You wake up one fine morning and there is an SMS from your bank that goes:
Rs 90,000 debited from your bank account XXXXX0985 towards…
You read the message again and can feel the perspiration and the speed of your heartbeat rising as panic sets in. You have not authorized this transaction and nor have you given anybody a cheque of such a big amount.
You then remember how a couple of days ago a sweet-sounding lady had asked for your credit card details over a phone call for apparently porting your credit card to a contactless card. You had given her the details freely, which you now realize you should not have done…
You have just been given a rude welcome to the world of bank frauds. The fraudsters have cleaned out your account. You now have a few hundred rupees left of your life savings – that’s it.
One Bank Account Is Not Enough
For the reasons mentioned above, the OneInsure Research Desk suggests that every earning urban Indian should have more than one bank account. Bank frauds have become everyday affairs, with scammers getting more and more smart in the techniques they use to defraud innocent customers. If you have a single account and you are a victim of fraud, you lose all your money in one go.
Here are some other reasons why you should have more than one bank account:
- If you only have a single bank account, it is an indication that you do not have an emergency fund. An emergency fund of 6 – 8 times your monthly salary should always be parked away in a separate bank account and untouched except in cases of emergencies.
- If you lose or misplace your credit/debit card, you have no easy way to access funds. Moreover, in such cases, you are constantly worried that someone will find your card and use it for fraudulent transactions.
- Security is compromised if all your savings are in a single bank account. If someone gains access to your PIN or Net Banking password, they can clean out your account in one go, leaving you in a dangerous predicament.
- Several banks charge a significant sum for ATM transactions beyond a fixed number of free transactions. The fewer ATM cards you hold, the greater the sum you will have to pay as ATM charges.
Too Many Bank Accounts Are Not Healthy Either
A recent study’s data submitted in the Parliament and published in the Times of India found that public sector banks charged INR 6,246 crores in 3.5 years from depositors who could not maintain the minimum balance in their bank accounts. This large figure is only for public sector banks. The number would be much larger if private sector banks’ figures were to be added to this.
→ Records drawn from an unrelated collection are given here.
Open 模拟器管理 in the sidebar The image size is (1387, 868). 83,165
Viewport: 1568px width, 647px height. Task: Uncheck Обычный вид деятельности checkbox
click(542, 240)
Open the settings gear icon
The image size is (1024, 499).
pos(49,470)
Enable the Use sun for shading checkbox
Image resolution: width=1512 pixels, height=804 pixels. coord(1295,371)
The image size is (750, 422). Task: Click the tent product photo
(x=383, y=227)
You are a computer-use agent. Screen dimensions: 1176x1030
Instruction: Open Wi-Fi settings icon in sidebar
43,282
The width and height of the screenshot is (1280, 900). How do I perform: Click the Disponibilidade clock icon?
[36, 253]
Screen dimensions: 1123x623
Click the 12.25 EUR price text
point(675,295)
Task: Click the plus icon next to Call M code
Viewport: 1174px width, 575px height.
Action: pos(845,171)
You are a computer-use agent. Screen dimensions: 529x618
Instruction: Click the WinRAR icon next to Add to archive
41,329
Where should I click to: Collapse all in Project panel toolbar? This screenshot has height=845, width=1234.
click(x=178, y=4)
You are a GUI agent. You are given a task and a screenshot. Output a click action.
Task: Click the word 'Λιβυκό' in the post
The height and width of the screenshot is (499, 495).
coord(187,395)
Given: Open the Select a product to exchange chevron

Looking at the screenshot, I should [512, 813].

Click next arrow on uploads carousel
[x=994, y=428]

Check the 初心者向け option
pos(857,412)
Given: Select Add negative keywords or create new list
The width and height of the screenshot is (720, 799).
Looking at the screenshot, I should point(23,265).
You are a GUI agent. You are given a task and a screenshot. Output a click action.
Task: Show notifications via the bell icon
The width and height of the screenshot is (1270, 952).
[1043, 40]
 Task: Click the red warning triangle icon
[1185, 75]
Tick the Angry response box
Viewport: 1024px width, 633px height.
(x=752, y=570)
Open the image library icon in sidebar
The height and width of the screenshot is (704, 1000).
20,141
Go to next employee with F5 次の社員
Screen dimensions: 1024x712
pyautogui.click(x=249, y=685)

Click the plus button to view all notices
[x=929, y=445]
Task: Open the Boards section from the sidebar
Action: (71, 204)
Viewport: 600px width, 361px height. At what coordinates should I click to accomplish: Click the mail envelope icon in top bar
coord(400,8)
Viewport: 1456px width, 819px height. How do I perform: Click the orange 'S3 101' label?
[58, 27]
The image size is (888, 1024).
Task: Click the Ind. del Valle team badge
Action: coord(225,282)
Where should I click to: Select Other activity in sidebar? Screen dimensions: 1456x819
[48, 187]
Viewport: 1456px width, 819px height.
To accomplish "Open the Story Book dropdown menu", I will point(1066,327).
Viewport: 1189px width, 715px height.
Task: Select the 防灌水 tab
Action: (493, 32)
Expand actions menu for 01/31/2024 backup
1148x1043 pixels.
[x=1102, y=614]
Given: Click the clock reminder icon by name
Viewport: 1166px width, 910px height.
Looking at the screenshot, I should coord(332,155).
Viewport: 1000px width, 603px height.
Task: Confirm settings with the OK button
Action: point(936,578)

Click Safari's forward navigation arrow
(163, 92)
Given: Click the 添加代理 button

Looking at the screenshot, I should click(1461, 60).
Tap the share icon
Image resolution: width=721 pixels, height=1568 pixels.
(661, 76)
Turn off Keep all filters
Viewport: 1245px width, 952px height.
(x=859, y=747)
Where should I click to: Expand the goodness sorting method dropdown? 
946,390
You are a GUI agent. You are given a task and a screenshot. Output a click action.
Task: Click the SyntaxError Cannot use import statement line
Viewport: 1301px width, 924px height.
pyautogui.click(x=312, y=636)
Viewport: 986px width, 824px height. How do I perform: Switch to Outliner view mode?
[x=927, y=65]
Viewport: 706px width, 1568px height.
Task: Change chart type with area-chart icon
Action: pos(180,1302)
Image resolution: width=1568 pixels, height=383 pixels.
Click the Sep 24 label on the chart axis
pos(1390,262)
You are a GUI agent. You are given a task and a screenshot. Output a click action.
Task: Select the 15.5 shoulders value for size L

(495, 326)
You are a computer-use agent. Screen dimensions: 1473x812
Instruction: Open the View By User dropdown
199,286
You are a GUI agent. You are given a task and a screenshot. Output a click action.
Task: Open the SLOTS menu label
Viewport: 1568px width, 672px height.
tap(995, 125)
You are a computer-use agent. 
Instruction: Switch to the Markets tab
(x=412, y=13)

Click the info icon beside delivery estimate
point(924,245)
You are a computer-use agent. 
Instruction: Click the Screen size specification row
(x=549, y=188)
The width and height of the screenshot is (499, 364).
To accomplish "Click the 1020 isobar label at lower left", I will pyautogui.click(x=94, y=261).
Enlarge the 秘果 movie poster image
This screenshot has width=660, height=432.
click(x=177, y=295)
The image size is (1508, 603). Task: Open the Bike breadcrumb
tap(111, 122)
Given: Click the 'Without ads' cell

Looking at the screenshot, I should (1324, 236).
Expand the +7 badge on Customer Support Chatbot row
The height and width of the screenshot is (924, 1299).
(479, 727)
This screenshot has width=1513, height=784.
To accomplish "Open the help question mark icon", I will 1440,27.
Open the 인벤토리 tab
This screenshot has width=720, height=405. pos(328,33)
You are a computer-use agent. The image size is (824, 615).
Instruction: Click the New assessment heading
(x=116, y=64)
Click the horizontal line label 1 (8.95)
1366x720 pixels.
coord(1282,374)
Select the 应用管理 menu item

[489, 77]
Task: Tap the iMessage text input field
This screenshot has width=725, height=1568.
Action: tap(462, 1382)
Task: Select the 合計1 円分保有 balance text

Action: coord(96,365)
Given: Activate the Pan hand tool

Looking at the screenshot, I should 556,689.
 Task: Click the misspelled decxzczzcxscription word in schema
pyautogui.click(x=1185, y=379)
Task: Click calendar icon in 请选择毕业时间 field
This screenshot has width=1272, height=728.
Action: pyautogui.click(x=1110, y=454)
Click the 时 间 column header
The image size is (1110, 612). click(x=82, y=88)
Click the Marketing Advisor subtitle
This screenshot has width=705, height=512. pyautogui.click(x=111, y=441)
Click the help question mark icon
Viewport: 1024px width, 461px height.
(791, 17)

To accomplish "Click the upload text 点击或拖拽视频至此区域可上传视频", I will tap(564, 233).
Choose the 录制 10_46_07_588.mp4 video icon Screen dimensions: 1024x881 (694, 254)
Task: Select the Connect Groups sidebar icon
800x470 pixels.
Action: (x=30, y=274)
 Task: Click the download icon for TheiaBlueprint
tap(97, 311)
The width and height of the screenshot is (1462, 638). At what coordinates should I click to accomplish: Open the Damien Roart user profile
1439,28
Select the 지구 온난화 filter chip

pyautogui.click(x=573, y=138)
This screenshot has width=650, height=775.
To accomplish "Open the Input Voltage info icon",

Having too many bank accounts creates this type of disorder with one’s finances. Here are some other reasons why one must not have too many bank accounts:
- You are wasting money by paying extra charges for various services provided by the bank, for example, ATM charges, SMS alerts, and so on. The more the number of bank accounts, the more the amount of money paid on these services.
- Not only is maintaining the minimum balance between all your accounts a tough task, but you also have to keep your bank accounts active by transacting at least once a month.
- In an effort to maintain sufficient balance in too many accounts, you lose out on opportunities to invest your money and let it grow at a faster rate than bank interest rates. For example, ULIPs, mutual funds, guaranteed plans, and so on.
- Having too many accounts increases your paper trail, which makes several financial mandates unnecessarily complicated; for example, paying income tax.
So, How Many Bank Accounts Should a Person Ideally Have?
BFSI experts agree that the ideal number of bank accounts for an urban, salaried Indian is three, structured as follows:
The salary account is meant for the incoming salary and the bank is often chosen by the company or business you are employed with. This is where the money goes out to the other two accounts. It is suggested you use Net Banking or BHIM, an app launched by the government that enables fast and secure money transactions via mobile phone, to transfer money from this account.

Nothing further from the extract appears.